WTO rules against India’s sugar export subsidy
Recently the World Trade Organization (WTO) Disputes Committee has ruled against the sugar export subsidy provided by India.
Australia, Brazil and Guatemala had complained that the domestic assistance provided by India to sugarcane growers exceeded the limits allowed by the World Trade Organization (WTO). At the same time, India also provides prohibited export subsidies to sugar mills.
As a result, the Committee in its conclusion found that India was acting inconsistently with its obligations under the Agreement on Agriculture (AOA).
It should be noted that the AOA provides a specific commitment to reduce government-provided support and protection in the areas of domestic support, export subsidies and market access.
Domestic Support, Fair and Remunerative Price (FRP) to sugarcane growers:
- This is provided through measures like State Advisory Prices (SAPs), State Level Incentives etc.
- FRP requires sugarcane growers to pay a mandatory minimum price. Whereas, there is a state specific mandatory minimum price for SAPs producers.
- India’s export subsidies for sugarcane growers include a production assistance scheme, a buffer-stock scheme, and a marketing and transport scheme.

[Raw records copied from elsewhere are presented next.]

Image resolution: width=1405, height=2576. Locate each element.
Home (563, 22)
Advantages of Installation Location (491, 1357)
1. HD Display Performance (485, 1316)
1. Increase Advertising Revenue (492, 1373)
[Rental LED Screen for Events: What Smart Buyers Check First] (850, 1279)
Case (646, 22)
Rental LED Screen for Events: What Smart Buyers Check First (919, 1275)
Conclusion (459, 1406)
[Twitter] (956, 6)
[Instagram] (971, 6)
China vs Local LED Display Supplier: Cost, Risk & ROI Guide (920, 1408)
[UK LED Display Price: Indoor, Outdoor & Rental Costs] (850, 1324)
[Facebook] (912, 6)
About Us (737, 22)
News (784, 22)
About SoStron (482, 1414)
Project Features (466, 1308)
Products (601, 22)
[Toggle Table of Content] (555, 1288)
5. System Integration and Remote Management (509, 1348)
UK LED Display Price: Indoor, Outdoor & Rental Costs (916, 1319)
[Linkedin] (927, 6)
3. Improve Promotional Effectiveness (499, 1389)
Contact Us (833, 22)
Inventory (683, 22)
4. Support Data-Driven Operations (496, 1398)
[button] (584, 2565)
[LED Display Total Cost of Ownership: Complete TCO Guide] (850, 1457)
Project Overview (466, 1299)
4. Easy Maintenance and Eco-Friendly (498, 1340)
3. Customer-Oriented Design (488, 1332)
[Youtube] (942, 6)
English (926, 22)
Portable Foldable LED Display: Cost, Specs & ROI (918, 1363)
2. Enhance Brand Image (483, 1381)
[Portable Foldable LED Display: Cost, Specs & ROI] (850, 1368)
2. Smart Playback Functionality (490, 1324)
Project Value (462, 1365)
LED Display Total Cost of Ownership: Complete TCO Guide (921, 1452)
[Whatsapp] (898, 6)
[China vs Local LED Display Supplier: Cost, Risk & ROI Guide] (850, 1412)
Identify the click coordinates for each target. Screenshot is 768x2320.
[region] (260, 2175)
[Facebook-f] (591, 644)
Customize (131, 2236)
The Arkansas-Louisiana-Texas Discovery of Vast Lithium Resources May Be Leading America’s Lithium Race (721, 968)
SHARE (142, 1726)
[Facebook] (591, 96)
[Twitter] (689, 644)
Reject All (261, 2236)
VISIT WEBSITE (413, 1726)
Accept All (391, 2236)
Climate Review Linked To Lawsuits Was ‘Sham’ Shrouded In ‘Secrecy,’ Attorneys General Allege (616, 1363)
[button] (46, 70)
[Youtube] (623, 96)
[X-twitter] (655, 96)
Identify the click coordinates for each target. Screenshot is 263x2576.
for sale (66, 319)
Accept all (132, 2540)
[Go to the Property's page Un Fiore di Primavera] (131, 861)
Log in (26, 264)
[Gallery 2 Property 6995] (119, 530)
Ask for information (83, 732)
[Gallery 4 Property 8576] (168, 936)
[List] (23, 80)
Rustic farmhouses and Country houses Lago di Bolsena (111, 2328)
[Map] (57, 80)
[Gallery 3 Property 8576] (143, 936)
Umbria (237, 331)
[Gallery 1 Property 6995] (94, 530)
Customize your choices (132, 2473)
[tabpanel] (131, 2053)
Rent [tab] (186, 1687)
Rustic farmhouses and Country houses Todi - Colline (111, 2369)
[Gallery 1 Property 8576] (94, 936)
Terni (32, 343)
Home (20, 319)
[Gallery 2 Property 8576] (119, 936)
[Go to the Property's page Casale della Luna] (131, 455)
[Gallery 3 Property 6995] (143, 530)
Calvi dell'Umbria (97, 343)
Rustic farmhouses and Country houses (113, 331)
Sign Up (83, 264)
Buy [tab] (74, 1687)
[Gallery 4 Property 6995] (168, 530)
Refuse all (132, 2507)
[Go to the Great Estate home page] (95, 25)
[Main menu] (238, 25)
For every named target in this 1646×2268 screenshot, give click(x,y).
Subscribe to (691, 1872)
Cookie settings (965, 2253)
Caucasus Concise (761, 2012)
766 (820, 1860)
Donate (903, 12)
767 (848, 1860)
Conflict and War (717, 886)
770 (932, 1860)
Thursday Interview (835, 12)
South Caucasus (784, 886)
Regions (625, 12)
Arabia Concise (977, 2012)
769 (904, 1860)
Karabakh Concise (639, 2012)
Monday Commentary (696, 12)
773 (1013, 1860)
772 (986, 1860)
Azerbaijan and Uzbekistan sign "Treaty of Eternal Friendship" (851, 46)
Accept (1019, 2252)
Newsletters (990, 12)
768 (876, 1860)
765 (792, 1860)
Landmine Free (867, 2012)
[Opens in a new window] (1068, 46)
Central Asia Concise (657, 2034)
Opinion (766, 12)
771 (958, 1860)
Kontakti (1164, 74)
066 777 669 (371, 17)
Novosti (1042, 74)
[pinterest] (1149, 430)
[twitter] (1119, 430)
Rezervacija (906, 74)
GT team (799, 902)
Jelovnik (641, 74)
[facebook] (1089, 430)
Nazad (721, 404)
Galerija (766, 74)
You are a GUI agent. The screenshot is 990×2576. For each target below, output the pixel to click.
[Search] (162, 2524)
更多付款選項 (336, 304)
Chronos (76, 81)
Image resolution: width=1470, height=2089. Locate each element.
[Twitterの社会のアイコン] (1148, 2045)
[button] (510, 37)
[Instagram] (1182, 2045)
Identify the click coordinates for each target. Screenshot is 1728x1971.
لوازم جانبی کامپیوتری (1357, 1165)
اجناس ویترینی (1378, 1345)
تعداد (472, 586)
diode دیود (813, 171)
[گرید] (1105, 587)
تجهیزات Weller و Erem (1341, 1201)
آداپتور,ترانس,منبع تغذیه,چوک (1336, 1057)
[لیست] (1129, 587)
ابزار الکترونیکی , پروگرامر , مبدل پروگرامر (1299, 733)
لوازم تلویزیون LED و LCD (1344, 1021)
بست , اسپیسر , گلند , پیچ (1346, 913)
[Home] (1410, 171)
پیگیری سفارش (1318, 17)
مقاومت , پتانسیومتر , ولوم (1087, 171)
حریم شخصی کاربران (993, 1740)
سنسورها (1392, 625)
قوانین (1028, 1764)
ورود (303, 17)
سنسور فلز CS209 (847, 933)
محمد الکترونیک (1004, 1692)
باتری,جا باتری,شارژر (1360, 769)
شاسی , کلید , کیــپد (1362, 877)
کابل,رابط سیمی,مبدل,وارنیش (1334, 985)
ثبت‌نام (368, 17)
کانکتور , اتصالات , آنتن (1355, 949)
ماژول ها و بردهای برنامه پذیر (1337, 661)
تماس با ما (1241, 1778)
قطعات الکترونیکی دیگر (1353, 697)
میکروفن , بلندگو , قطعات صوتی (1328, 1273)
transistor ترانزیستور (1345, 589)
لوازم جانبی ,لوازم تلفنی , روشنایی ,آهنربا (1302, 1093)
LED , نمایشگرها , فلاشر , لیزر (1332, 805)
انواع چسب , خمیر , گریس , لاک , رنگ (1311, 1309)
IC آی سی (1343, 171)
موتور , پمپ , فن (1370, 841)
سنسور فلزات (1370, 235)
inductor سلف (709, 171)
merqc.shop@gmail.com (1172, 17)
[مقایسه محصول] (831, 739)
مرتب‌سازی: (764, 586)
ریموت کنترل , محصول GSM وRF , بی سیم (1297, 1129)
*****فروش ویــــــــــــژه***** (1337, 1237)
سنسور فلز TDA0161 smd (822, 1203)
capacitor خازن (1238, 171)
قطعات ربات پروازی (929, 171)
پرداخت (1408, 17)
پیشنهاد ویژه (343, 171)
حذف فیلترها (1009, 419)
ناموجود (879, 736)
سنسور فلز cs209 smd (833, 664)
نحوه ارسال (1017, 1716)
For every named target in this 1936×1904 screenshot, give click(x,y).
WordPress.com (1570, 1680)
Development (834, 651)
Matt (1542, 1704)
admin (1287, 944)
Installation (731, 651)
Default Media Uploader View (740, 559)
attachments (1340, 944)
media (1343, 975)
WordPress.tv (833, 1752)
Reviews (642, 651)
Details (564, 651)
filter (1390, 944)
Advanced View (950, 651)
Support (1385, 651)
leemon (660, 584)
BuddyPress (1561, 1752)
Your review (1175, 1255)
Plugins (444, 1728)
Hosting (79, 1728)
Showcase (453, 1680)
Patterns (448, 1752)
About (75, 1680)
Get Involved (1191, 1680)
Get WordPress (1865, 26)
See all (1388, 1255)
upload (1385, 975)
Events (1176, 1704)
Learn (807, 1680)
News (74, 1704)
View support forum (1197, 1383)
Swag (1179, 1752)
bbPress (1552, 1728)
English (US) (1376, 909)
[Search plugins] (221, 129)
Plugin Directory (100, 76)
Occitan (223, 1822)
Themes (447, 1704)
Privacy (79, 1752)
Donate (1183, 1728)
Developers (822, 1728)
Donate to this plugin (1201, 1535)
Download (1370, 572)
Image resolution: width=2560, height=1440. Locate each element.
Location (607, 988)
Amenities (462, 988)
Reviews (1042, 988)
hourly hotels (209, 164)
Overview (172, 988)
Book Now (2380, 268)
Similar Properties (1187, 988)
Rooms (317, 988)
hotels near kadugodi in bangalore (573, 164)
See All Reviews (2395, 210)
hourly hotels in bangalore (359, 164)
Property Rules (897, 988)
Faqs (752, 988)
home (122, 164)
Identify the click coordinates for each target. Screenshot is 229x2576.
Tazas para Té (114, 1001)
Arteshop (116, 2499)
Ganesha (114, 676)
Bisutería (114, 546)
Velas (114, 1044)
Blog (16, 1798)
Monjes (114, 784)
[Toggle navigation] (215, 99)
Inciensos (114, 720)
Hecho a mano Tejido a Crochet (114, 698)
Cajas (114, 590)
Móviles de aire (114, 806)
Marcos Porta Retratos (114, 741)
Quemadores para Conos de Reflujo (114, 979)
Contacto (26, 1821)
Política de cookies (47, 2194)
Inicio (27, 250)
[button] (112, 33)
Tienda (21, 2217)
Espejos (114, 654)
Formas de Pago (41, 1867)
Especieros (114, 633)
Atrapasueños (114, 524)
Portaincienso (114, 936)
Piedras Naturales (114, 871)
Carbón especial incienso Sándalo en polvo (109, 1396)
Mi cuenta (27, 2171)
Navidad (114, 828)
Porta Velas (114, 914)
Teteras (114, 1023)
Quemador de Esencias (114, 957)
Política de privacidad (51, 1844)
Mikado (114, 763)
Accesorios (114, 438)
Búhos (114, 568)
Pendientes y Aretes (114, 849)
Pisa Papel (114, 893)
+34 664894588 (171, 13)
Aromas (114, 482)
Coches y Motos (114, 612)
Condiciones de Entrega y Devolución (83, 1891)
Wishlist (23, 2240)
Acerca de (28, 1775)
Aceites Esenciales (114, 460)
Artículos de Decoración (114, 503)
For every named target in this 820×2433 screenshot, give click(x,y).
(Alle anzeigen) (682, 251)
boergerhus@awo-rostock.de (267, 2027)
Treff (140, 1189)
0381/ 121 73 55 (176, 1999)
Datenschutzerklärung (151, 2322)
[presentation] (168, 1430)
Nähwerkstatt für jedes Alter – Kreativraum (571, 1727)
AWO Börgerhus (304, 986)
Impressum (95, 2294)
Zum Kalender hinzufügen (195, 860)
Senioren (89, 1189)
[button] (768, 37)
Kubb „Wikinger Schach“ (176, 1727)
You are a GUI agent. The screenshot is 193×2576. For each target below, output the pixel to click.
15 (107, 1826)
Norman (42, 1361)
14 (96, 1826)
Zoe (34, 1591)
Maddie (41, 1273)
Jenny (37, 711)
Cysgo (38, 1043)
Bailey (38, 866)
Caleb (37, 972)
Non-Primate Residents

- India has responded to the WTO that the support was largely extended to small and marginal farmers and was in line with its commitments in the WTO.
- According to the AOA, the domestic support should not exceed the minimum level.
- The minimum level is up to 5% of the value of output for developed countries and up to 10% for developing countries like India.
- In addition, under the AOA and the Agreement on Subsidies and Countervailing Measures, export subsidies from WTO members are restricted to many agricultural products.